Rewrite the entries from the line with "Image resolution: width=1512" to the line with "coordinates (1493, 51).", inclusive, as a JSON list of strings, one string per line, leaving out blank lines.
★ ★ ★ ★
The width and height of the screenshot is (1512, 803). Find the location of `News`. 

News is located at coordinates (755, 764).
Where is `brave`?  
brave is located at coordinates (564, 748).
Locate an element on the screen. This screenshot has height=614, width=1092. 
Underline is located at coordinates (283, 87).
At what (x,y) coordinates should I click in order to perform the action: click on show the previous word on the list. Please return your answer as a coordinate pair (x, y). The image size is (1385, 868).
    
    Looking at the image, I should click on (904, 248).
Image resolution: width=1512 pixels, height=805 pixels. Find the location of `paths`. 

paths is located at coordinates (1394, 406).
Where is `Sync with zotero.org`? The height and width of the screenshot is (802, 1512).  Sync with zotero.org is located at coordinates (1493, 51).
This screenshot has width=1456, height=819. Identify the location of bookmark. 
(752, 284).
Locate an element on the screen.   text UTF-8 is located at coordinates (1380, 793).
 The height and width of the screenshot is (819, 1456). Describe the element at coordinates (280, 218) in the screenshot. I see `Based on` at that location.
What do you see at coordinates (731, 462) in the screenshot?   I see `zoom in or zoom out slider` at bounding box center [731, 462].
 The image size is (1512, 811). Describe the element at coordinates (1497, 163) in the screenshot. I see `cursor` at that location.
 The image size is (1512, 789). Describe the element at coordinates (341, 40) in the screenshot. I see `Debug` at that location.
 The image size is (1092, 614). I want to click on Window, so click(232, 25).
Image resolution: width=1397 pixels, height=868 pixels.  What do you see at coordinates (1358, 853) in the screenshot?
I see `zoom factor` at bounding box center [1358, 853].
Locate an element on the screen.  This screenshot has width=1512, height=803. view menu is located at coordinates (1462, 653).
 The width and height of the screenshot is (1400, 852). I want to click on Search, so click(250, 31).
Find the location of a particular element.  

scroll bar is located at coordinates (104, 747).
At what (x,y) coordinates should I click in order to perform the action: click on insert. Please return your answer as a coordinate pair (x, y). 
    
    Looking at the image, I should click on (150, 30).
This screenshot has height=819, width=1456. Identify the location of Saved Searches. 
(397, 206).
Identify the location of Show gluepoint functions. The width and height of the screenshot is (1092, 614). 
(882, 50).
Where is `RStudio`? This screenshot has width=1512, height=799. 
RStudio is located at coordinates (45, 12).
★ ★ ★ ★
ANSWER FOR THIS EXERCISE:
[
  "Image resolution: width=1512 pixels, height=805 pixels. Find the location of `paths`. ",
  "paths is located at coordinates (1394, 406).",
  "Where is `Sync with zotero.org`? The height and width of the screenshot is (802, 1512).  Sync with zotero.org is located at coordinates (1493, 51)."
]